### What you need to do
The entries below must be transcribed exactly. Leave nothing out.

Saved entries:
# # #
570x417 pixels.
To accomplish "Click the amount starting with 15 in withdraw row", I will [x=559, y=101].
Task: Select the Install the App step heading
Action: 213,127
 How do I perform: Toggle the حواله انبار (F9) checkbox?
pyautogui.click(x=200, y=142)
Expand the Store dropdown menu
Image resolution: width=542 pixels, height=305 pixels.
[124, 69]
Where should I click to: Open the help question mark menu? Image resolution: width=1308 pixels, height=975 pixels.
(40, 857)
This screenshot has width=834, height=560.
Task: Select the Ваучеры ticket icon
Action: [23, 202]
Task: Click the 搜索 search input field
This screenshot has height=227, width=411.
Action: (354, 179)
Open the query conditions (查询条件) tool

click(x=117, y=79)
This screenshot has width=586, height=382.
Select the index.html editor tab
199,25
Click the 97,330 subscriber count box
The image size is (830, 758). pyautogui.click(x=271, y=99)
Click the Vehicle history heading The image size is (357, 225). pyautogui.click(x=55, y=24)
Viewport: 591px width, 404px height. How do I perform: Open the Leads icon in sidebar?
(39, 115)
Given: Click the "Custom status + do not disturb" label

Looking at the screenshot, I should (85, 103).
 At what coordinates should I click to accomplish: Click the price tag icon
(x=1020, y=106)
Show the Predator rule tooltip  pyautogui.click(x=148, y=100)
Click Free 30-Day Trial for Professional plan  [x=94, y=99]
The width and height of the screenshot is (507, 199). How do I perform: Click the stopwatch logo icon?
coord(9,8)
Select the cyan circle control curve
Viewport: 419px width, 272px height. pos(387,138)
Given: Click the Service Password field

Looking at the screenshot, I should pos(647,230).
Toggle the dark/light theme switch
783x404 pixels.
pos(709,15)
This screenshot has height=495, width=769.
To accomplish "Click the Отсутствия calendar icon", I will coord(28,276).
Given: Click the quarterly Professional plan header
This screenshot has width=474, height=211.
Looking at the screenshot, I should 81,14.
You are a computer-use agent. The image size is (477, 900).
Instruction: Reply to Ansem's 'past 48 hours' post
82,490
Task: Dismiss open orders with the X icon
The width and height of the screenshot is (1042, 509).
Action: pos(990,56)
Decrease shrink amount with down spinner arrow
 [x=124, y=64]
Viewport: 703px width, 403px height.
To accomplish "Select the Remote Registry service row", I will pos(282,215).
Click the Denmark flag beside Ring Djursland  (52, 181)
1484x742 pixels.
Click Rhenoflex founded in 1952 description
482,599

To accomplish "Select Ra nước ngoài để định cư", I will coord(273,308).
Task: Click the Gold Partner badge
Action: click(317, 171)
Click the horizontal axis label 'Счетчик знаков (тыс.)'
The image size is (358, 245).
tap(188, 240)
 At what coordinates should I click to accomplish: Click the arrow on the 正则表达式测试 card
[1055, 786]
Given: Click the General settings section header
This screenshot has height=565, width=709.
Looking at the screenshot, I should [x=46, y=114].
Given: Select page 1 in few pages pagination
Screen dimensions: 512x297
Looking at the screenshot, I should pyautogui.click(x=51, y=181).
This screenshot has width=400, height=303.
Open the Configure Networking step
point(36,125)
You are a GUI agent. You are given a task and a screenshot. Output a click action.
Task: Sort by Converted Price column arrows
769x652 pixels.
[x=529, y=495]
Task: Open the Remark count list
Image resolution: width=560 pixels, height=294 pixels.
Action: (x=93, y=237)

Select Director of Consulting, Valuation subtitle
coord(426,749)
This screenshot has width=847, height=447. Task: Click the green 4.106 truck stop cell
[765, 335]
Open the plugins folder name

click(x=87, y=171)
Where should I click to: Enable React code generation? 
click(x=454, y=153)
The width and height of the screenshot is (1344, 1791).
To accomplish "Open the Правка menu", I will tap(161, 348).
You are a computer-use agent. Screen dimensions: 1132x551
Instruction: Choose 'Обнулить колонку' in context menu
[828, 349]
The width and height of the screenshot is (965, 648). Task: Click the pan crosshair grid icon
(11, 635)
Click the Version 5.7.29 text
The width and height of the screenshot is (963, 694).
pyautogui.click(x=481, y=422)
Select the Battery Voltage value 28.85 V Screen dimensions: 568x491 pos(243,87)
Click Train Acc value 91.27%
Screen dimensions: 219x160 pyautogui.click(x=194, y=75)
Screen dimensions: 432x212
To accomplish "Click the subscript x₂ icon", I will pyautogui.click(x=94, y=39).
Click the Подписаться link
# # #
### Reply
570x417 pixels.
To accomplish "Click the amount starting with 15 in withdraw row", I will [x=559, y=101].
Task: Select the Install the App step heading
Action: 213,127
 How do I perform: Toggle the حواله انبار (F9) checkbox?
pyautogui.click(x=200, y=142)
Expand the Store dropdown menu
Image resolution: width=542 pixels, height=305 pixels.
[124, 69]
Where should I click to: Open the help question mark menu? Image resolution: width=1308 pixels, height=975 pixels.
(40, 857)
This screenshot has width=834, height=560.
Task: Select the Ваучеры ticket icon
Action: [23, 202]
Task: Click the 搜索 search input field
This screenshot has height=227, width=411.
Action: (354, 179)
Open the query conditions (查询条件) tool

click(x=117, y=79)
This screenshot has width=586, height=382.
Select the index.html editor tab
199,25
Click the 97,330 subscriber count box
The image size is (830, 758). pyautogui.click(x=271, y=99)
Click the Vehicle history heading The image size is (357, 225). pyautogui.click(x=55, y=24)
Viewport: 591px width, 404px height. How do I perform: Open the Leads icon in sidebar?
(39, 115)
Given: Click the "Custom status + do not disturb" label

Looking at the screenshot, I should (85, 103).
 At what coordinates should I click to accomplish: Click the price tag icon
(x=1020, y=106)
Show the Predator rule tooltip  pyautogui.click(x=148, y=100)
Click Free 30-Day Trial for Professional plan  [x=94, y=99]
The width and height of the screenshot is (507, 199). How do I perform: Click the stopwatch logo icon?
coord(9,8)
Select the cyan circle control curve
Viewport: 419px width, 272px height. pos(387,138)
Given: Click the Service Password field

Looking at the screenshot, I should pos(647,230).
Toggle the dark/light theme switch
783x404 pixels.
pos(709,15)
This screenshot has height=495, width=769.
To accomplish "Click the Отсутствия calendar icon", I will coord(28,276).
Given: Click the quarterly Professional plan header
This screenshot has width=474, height=211.
Looking at the screenshot, I should 81,14.
You are a computer-use agent. The image size is (477, 900).
Instruction: Reply to Ansem's 'past 48 hours' post
82,490
Task: Dismiss open orders with the X icon
The width and height of the screenshot is (1042, 509).
Action: pos(990,56)
Decrease shrink amount with down spinner arrow
 [x=124, y=64]
Viewport: 703px width, 403px height.
To accomplish "Select the Remote Registry service row", I will pos(282,215).
Click the Denmark flag beside Ring Djursland  (52, 181)
1484x742 pixels.
Click Rhenoflex founded in 1952 description
482,599

To accomplish "Select Ra nước ngoài để định cư", I will coord(273,308).
Task: Click the Gold Partner badge
Action: click(317, 171)
Click the horizontal axis label 'Счетчик знаков (тыс.)'
The image size is (358, 245).
tap(188, 240)
 At what coordinates should I click to accomplish: Click the arrow on the 正则表达式测试 card
[1055, 786]
Given: Click the General settings section header
This screenshot has height=565, width=709.
Looking at the screenshot, I should [x=46, y=114].
Given: Select page 1 in few pages pagination
Screen dimensions: 512x297
Looking at the screenshot, I should pyautogui.click(x=51, y=181).
This screenshot has width=400, height=303.
Open the Configure Networking step
point(36,125)
You are a GUI agent. You are given a task and a screenshot. Output a click action.
Task: Sort by Converted Price column arrows
769x652 pixels.
[x=529, y=495]
Task: Open the Remark count list
Image resolution: width=560 pixels, height=294 pixels.
Action: (x=93, y=237)

Select Director of Consulting, Valuation subtitle
coord(426,749)
This screenshot has width=847, height=447. Task: Click the green 4.106 truck stop cell
[765, 335]
Open the plugins folder name

click(x=87, y=171)
Where should I click to: Enable React code generation? 
click(x=454, y=153)
The width and height of the screenshot is (1344, 1791).
To accomplish "Open the Правка menu", I will tap(161, 348).
You are a computer-use agent. Screen dimensions: 1132x551
Instruction: Choose 'Обнулить колонку' in context menu
[828, 349]
The width and height of the screenshot is (965, 648). Task: Click the pan crosshair grid icon
(11, 635)
Click the Version 5.7.29 text
The width and height of the screenshot is (963, 694).
pyautogui.click(x=481, y=422)
Select the Battery Voltage value 28.85 V Screen dimensions: 568x491 pos(243,87)
Click Train Acc value 91.27%
Screen dimensions: 219x160 pyautogui.click(x=194, y=75)
Screen dimensions: 432x212
To accomplish "Click the subscript x₂ icon", I will pyautogui.click(x=94, y=39).
Click the Подписаться link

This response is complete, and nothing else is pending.